Directions: The answer must consist of every line below that holds the word "agent".

[Data extracted from a collection]
*** Block opens ***

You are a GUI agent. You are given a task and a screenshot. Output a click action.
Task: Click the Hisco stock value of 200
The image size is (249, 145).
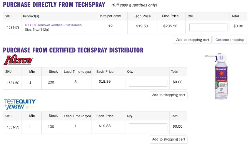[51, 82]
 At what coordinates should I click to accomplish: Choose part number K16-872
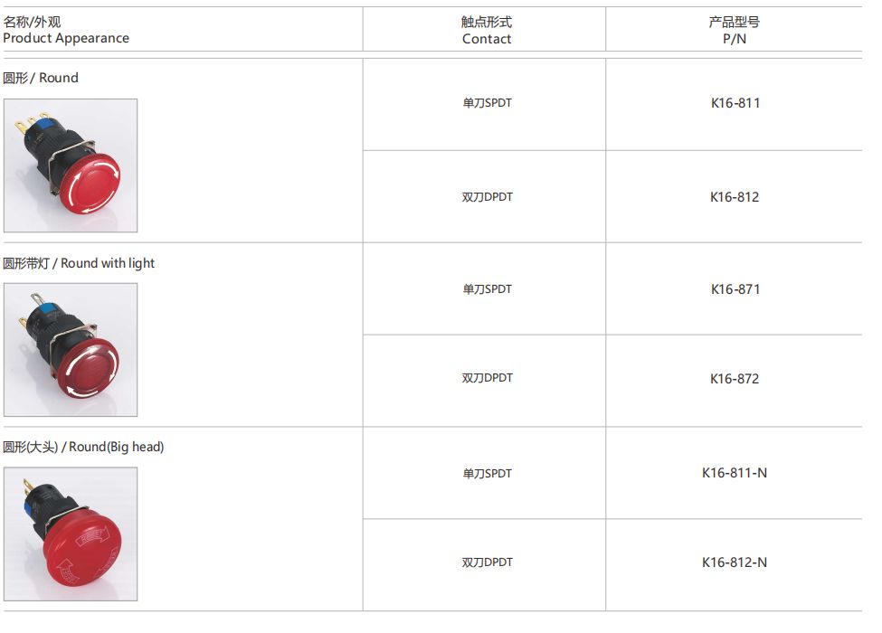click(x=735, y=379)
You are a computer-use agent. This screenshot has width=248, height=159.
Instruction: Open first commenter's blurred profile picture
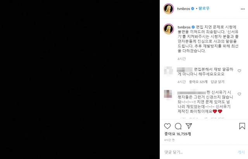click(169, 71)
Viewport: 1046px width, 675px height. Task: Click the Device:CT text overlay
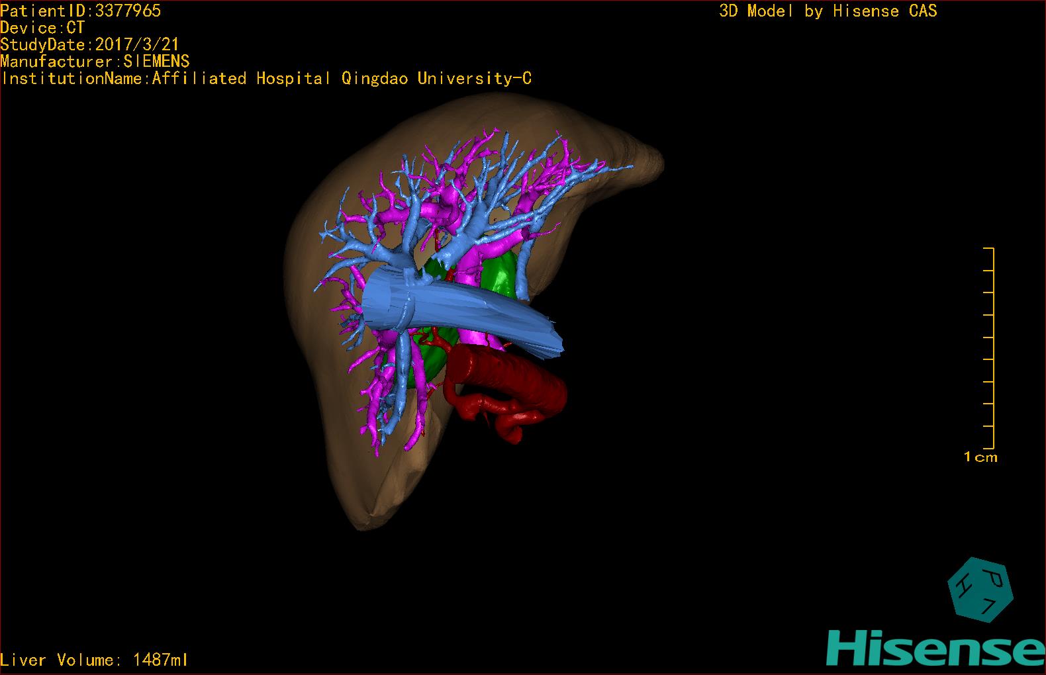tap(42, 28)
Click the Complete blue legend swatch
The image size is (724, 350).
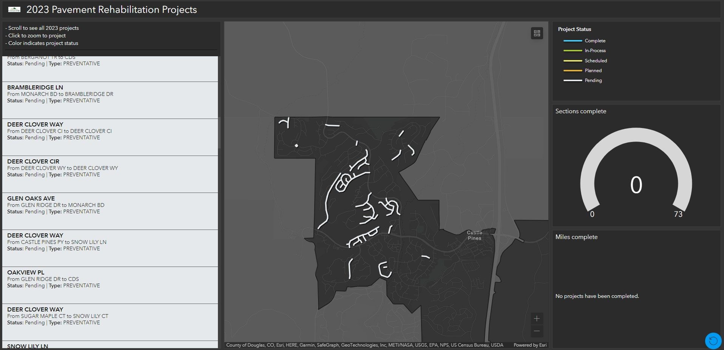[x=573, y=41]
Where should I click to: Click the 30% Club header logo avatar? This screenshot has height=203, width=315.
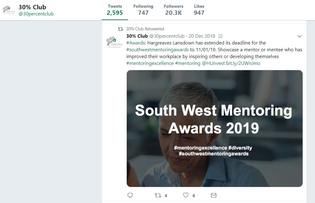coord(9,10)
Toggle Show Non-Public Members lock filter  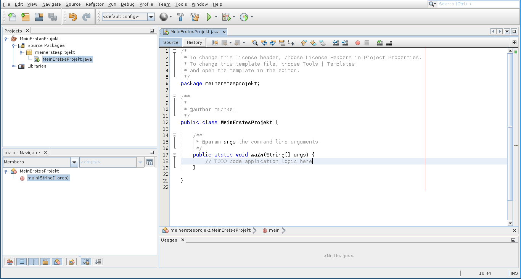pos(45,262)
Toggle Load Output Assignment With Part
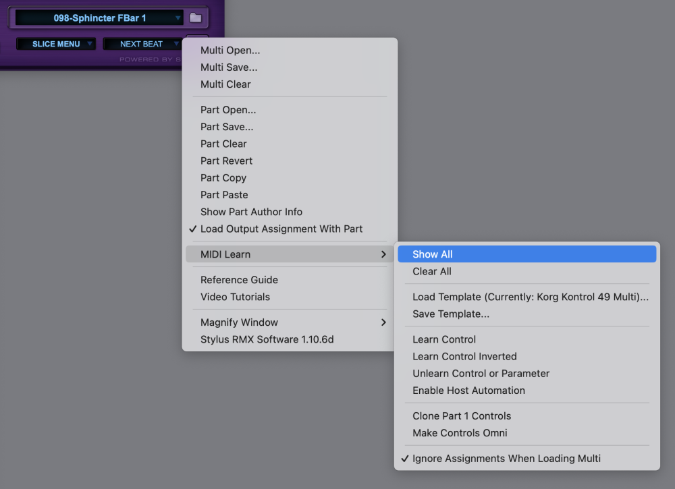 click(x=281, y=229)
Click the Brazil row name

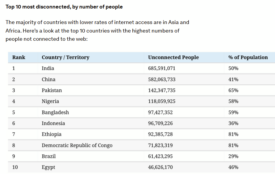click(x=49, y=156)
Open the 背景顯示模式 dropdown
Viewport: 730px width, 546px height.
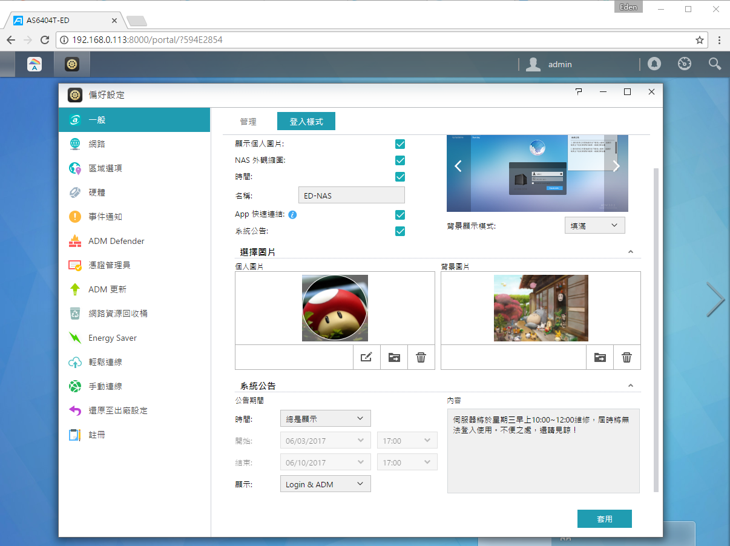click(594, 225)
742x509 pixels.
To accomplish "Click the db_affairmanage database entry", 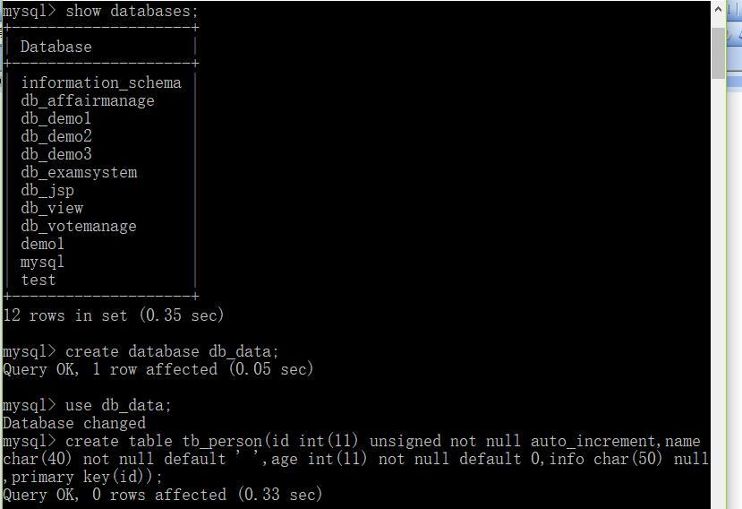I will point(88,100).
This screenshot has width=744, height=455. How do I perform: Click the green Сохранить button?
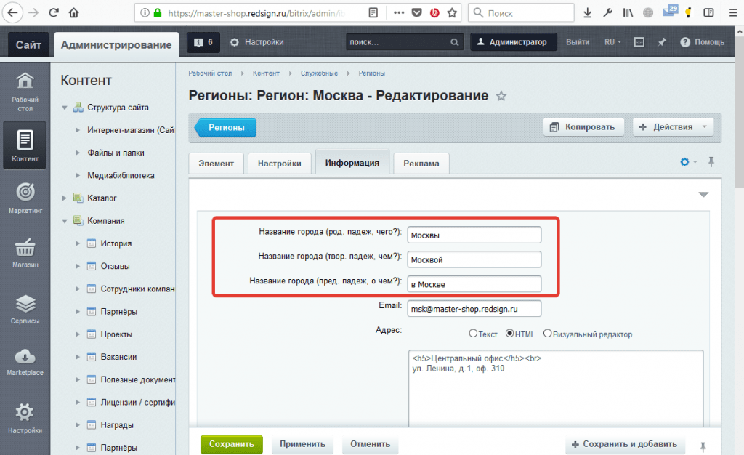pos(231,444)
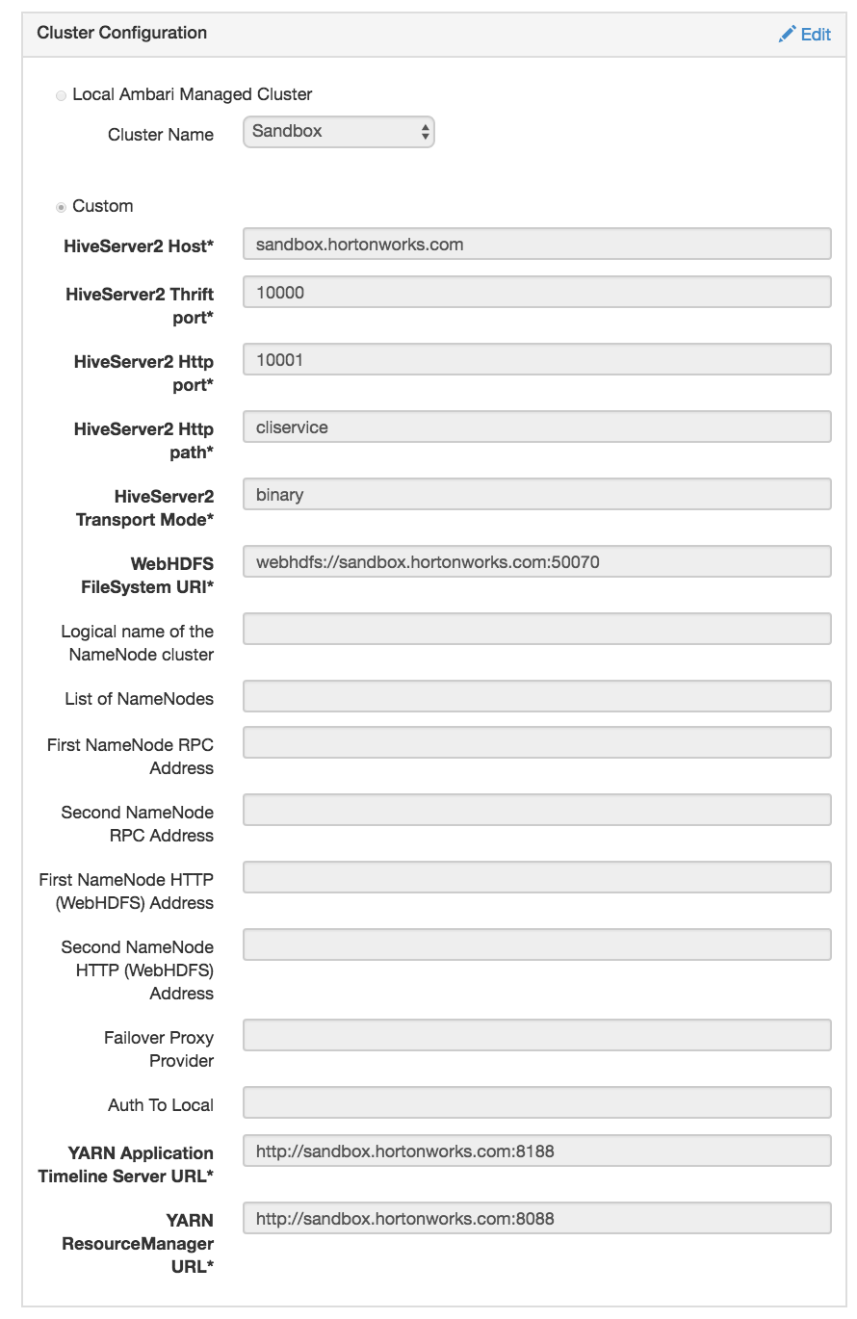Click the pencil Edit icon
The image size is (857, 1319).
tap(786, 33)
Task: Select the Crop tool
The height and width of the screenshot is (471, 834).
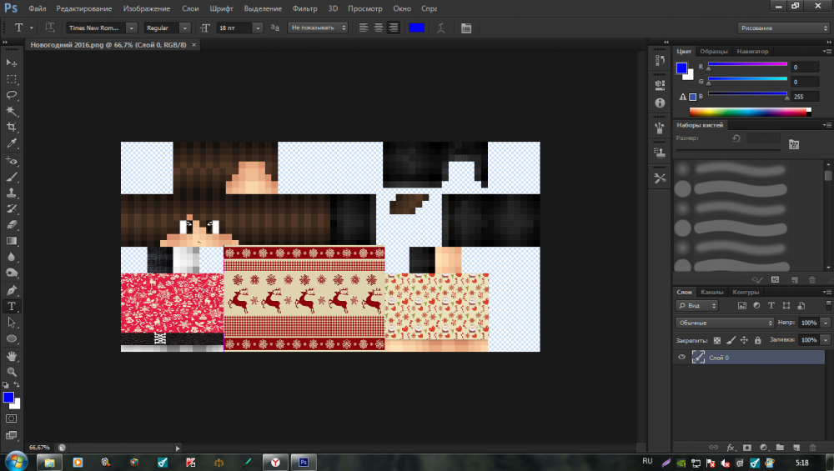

*** Block closes ***

Answer for the task:
You are a GUI agent. You are given a task and a screenshot. Output a click action.
You are a computer-use agent. This screenshot has width=248, height=159.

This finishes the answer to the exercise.